┌────────
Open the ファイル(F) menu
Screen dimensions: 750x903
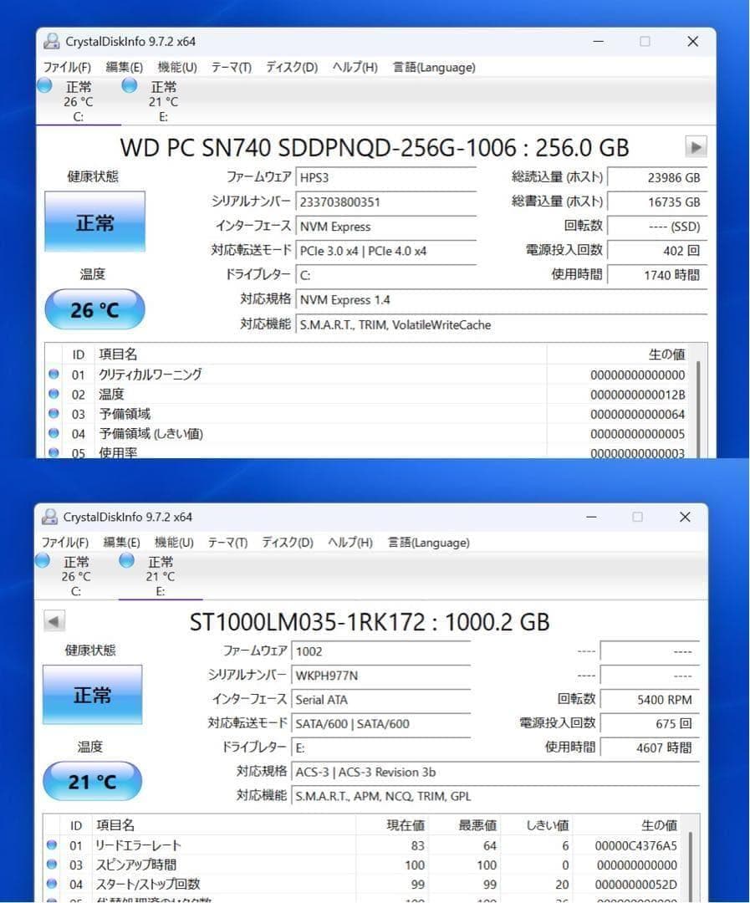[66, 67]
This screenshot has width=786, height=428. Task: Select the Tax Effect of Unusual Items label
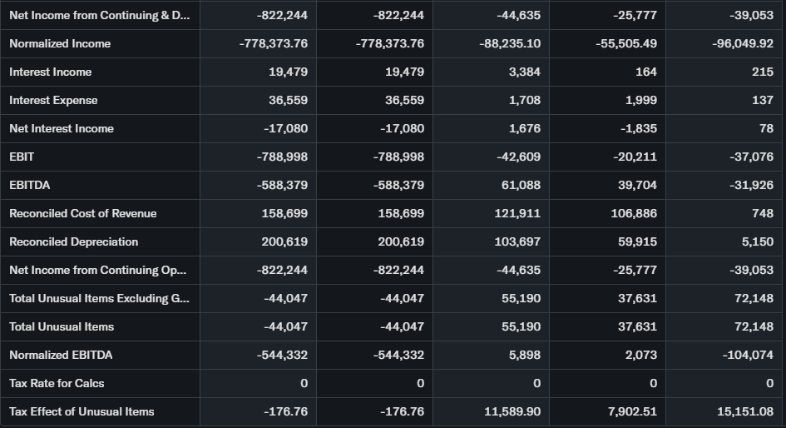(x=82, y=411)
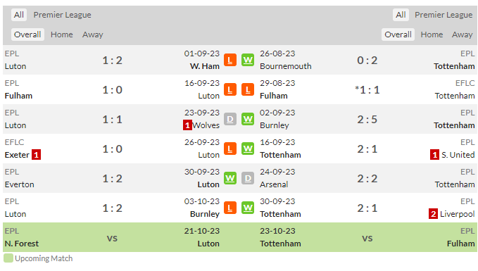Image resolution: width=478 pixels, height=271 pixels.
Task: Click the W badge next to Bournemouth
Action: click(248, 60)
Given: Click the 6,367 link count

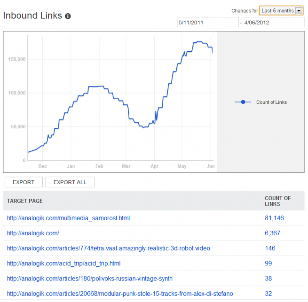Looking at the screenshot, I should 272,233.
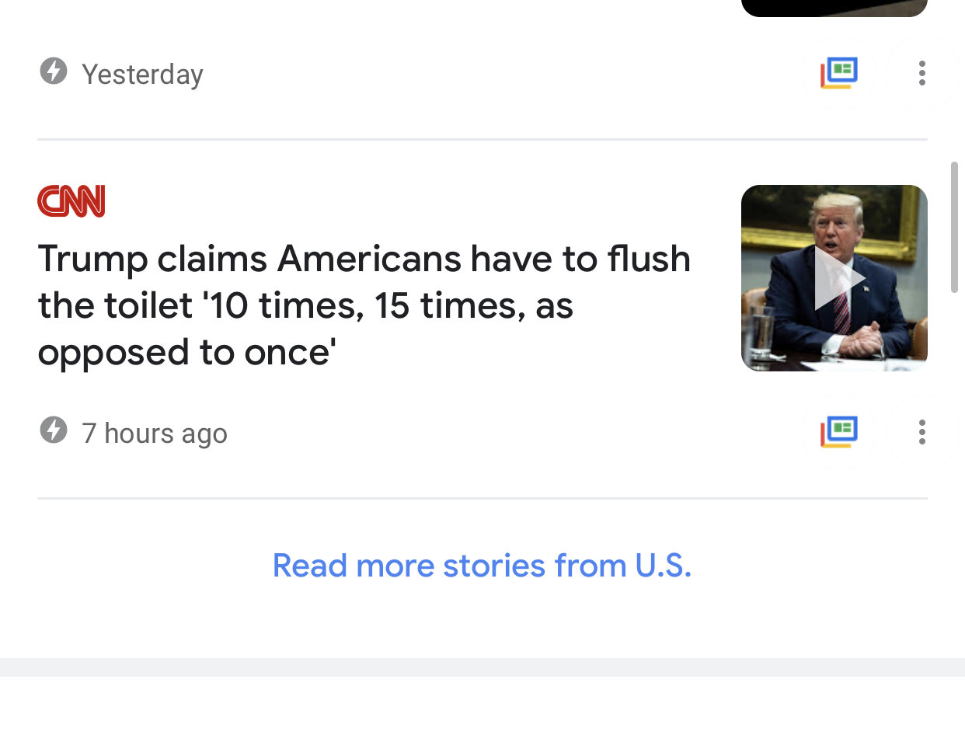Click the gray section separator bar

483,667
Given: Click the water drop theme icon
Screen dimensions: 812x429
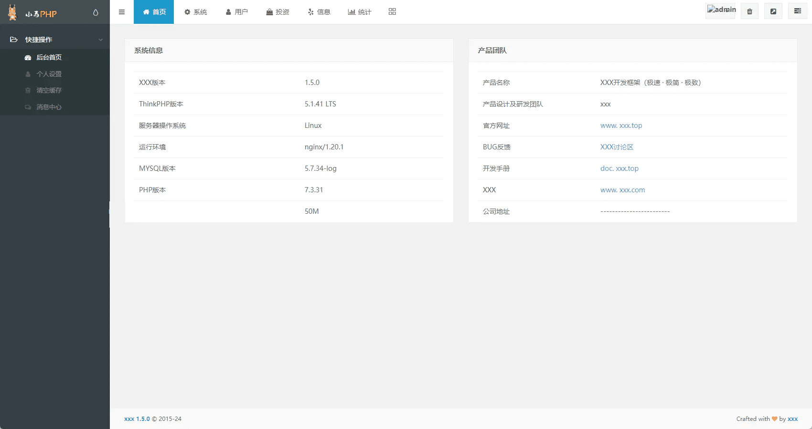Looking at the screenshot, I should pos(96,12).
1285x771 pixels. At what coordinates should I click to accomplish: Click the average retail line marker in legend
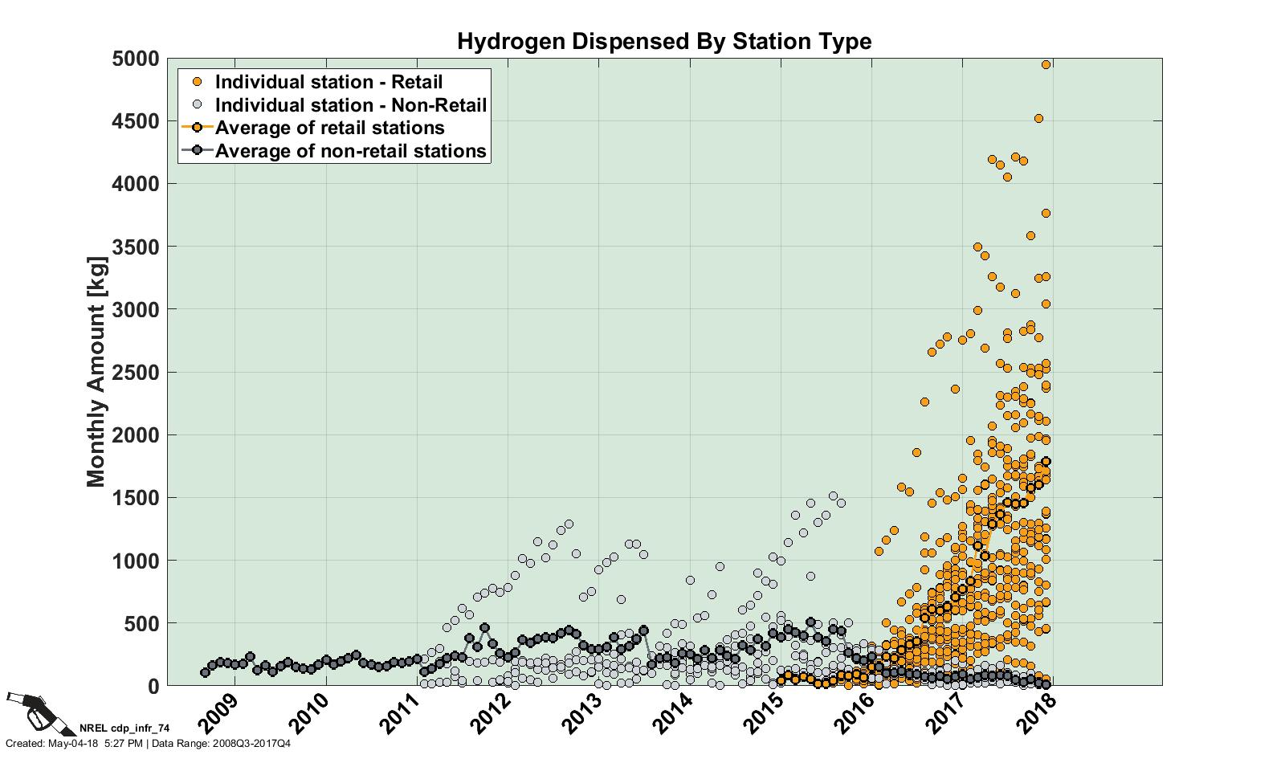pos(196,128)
└────────
Update the items above by replacing "Screen dimensions" with "Screen size" and leaving everything else unchanged. Do not include the pictures in your answer.

Open the ファイル(F) menu
Screen size: 750x903
[66, 67]
This screenshot has width=786, height=428. Task: Select the Tax Effect of Unusual Items label
(x=82, y=411)
Image resolution: width=478 pixels, height=271 pixels.
Task: Click the W badge next to Bournemouth
Action: click(248, 60)
Given: Click the 6,367 link count

Looking at the screenshot, I should 272,233.
Click the gray section separator bar

483,667
Given: Click the water drop theme icon
Screen size: 812x429
Looking at the screenshot, I should pos(96,12).
1285x771 pixels. At what coordinates should I click to accomplish: Click the average retail line marker in legend
pos(196,128)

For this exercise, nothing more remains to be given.